The 2010 Tribal Council has taken great pains to give the appearance of reform by supposedly hiring a new casino general manager, a new casino chief operating officer, and appointing a new tribal gaming commission, but the fact remains that essentially the same rogue group of individuals will remain in control of casino operations and the revenues derived from casino operations, and no assurance has been offered to the Tribe that the financial, regulatory, and operational transgressions of the past will not be repeated.
In an attempt to solidify their control of the Tribe’s casino and all governmental affairs, the 2010 Tribal Council recently petitioned the federal court in Fresno to amend the court’s October 2014 injunction by requiring all parties to vacate tribal government offices, which are those currently occupied by the onsite, duly elected Tribal Council. The court wisely denied this request by recognizing the court’s lack of jurisdiction in interfering in tribal government disputes.
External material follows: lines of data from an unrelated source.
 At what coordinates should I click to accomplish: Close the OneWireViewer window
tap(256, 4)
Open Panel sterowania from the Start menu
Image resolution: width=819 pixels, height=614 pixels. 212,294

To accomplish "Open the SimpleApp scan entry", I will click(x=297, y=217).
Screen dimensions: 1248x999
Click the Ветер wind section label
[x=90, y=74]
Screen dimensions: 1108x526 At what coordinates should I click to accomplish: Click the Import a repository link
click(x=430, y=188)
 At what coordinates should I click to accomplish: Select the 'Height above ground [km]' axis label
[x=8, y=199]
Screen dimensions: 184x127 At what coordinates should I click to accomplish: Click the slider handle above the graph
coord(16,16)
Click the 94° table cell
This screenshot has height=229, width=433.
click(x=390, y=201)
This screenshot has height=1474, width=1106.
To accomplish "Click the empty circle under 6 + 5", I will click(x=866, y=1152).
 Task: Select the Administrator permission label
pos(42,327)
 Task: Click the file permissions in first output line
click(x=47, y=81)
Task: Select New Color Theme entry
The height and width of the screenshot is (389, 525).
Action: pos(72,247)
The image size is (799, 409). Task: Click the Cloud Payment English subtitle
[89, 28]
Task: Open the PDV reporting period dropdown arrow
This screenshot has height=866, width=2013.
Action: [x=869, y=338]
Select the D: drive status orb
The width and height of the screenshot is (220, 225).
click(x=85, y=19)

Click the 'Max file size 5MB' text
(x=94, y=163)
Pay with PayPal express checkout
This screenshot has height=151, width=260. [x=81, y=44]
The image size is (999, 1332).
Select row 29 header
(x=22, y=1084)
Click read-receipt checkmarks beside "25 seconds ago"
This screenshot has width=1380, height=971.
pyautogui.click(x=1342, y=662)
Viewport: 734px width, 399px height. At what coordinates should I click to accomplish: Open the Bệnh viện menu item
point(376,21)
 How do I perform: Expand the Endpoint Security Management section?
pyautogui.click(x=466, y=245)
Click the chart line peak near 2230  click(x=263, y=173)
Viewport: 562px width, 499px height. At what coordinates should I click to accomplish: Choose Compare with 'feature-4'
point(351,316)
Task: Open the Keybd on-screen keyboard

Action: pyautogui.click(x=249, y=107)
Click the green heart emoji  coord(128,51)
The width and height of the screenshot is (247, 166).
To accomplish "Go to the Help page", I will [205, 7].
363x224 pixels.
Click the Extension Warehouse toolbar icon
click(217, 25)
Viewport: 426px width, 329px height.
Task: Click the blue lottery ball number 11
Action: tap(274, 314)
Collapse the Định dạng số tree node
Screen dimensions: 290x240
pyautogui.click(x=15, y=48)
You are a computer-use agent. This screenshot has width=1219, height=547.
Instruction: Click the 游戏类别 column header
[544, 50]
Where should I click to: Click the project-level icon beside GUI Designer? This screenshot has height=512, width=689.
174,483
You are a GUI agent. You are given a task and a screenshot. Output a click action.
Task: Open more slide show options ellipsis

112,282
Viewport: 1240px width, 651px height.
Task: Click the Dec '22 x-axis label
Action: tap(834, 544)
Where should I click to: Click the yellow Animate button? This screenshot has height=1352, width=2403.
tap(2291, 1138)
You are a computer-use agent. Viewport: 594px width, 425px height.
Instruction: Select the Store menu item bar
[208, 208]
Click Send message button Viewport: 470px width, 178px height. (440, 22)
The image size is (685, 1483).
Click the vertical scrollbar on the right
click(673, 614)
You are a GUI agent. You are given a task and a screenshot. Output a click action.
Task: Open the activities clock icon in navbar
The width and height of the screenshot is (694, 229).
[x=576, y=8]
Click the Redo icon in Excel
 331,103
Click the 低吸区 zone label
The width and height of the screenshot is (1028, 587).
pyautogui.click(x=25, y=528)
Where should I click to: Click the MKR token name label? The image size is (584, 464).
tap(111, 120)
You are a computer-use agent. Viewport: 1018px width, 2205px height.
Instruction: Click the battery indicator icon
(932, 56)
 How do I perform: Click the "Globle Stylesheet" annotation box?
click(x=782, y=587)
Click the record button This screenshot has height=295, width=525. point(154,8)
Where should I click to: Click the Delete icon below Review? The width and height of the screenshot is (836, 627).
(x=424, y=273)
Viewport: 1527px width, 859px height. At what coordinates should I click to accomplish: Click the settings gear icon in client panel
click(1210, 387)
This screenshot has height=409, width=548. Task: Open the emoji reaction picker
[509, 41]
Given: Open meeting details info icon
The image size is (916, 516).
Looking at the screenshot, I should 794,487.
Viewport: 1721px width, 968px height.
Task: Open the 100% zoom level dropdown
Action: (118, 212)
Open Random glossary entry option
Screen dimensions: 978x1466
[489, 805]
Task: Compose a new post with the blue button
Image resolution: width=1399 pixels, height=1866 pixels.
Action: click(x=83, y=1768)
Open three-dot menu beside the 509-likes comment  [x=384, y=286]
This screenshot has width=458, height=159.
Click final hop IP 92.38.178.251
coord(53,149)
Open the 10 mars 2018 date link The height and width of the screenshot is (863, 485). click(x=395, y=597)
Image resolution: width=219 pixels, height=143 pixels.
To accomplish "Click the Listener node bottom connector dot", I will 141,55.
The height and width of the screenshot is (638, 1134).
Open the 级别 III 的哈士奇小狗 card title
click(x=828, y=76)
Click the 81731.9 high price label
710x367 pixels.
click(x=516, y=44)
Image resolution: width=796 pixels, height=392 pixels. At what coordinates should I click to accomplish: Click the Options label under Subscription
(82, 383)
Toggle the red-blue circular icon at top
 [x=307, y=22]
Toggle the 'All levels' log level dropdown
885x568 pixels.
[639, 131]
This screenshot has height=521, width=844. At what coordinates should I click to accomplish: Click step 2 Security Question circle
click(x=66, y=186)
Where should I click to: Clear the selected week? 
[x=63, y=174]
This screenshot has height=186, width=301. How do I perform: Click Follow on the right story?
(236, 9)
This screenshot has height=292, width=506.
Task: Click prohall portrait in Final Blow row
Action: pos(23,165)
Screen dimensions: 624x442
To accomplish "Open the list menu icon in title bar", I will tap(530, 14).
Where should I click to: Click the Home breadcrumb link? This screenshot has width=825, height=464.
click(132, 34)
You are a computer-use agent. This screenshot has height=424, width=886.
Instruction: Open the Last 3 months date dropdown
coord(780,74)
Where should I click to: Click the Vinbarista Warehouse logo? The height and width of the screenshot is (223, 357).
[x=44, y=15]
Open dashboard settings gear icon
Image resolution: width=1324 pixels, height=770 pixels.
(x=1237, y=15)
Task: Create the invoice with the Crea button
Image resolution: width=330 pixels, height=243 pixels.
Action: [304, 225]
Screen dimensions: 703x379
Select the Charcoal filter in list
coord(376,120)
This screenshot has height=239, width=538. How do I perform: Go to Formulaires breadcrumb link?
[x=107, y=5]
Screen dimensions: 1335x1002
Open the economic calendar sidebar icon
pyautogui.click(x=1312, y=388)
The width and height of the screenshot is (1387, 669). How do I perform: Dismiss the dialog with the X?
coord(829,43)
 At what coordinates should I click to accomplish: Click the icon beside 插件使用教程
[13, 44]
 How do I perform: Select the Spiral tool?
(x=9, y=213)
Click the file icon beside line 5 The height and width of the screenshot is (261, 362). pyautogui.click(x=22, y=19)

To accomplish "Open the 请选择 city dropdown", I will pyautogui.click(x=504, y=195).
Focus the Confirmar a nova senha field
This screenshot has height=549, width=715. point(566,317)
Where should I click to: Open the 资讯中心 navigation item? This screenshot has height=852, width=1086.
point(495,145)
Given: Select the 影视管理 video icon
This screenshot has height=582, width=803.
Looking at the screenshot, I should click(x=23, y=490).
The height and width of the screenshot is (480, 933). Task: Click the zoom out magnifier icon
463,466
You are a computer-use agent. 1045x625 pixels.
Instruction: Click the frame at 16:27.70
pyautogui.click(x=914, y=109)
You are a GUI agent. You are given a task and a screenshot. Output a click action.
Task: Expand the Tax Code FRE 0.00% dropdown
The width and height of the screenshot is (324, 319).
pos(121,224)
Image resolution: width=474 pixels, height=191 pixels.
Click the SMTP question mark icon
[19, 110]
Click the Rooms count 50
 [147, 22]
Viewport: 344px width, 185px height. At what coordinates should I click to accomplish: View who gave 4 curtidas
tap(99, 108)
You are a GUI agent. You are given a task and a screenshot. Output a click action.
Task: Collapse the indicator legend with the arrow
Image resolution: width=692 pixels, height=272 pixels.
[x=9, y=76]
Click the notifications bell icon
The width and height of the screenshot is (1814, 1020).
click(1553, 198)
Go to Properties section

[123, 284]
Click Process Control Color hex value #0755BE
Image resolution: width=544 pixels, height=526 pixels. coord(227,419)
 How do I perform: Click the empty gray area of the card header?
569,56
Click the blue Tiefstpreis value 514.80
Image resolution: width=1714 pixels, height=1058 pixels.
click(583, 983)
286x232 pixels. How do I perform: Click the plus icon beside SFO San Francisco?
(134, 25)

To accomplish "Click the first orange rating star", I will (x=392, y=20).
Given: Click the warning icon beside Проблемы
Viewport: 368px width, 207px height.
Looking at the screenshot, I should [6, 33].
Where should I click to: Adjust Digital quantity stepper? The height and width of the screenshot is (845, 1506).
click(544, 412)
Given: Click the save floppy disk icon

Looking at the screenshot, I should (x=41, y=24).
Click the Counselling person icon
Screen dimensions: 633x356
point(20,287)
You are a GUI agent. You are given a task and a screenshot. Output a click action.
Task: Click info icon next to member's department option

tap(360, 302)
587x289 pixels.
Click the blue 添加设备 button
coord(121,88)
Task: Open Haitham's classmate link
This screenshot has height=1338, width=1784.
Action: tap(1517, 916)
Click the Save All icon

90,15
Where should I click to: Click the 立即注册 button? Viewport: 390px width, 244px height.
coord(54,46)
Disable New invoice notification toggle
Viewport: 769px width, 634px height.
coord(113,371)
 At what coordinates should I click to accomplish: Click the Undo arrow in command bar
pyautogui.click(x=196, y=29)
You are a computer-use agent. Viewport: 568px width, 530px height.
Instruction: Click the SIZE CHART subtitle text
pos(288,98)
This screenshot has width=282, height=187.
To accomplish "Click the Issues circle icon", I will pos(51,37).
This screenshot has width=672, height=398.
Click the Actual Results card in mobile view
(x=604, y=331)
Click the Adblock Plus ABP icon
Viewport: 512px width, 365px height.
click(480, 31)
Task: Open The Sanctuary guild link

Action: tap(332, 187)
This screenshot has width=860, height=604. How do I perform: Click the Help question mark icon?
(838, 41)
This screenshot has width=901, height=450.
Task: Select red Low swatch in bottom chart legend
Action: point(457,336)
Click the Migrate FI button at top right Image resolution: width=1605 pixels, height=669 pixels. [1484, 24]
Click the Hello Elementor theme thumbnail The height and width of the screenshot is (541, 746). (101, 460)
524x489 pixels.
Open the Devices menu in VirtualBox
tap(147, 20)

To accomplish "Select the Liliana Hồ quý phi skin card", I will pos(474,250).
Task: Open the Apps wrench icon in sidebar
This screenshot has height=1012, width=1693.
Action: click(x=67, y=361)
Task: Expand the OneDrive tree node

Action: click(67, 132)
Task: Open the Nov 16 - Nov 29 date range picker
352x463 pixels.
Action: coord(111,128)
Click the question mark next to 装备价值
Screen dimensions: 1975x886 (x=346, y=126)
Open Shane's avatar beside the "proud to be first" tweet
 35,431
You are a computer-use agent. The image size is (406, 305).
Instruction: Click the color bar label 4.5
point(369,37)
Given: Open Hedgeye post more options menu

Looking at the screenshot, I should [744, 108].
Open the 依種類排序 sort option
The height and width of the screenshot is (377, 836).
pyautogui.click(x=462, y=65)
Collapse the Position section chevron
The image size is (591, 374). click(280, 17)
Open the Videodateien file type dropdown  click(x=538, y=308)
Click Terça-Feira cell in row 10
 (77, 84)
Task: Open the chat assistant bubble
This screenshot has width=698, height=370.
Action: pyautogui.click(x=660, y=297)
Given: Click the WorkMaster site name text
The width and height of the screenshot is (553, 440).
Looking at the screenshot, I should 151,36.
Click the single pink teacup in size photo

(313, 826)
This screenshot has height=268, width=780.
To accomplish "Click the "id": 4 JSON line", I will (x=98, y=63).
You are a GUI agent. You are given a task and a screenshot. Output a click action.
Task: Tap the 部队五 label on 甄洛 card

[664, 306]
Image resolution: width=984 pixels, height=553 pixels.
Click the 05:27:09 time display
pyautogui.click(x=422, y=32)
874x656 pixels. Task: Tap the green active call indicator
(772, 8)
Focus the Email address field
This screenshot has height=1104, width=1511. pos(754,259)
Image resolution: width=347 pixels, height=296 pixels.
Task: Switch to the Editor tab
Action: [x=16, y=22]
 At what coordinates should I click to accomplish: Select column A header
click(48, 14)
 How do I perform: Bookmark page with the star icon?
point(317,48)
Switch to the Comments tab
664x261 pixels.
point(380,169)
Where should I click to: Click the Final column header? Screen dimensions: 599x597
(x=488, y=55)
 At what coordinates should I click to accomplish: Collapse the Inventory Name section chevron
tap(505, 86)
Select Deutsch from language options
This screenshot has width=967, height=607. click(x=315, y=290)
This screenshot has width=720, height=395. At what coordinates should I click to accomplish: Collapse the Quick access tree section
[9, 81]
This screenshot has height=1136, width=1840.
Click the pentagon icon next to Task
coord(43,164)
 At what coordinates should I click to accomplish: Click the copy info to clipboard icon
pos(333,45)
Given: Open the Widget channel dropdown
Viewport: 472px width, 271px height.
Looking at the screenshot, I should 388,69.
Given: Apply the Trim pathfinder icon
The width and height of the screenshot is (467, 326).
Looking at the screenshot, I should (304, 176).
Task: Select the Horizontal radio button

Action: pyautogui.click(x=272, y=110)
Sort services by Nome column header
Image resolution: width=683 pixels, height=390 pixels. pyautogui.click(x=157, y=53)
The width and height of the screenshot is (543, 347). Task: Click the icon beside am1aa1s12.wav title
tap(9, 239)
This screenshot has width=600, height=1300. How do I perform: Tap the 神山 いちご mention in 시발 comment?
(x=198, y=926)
You should be aware that if the federal court order closing the casino is lifted, the casino will probably be re-occupied by the 2010 Tribal Council, and that group will probably hire armed personnel to protect what they perceive as their interests. The onsite Tribal Council will continue to provide services and resources to our Tribe’s membership from the tribal government offices located across the road from the CGRC. If the federal court’s order prohibiting armed personnel from occupying areas in and around the casino is lifted, Tribal Council will once again permit the Tribe’s police department to fulfill its statutory responsibility to protect our tribal community. It is also the onsite Tribal Council’s intent to utilize all legal means at its disposal to evict all persons illegally occupying any portion of the Tribe’s casino.
Prudence and common sense dictate that all tribal parties should be compelled to negotiate in good faith to resolve the current tribal government dispute BEFORE the casino is permitted to re-open. It makes no sense to assume that the passage of time since the casino’s closure in October 2014, has tempered emotions, resolved outstanding issues, or magically corrected the circumstances giving rise to the State’s petition to the federal court to suspend operations at the CGRC. Needlessly placing the lives of tribal members, casino employees, and gambling patrons at risk is unwise public safety policy and counterproductive to effective government-to-government relations.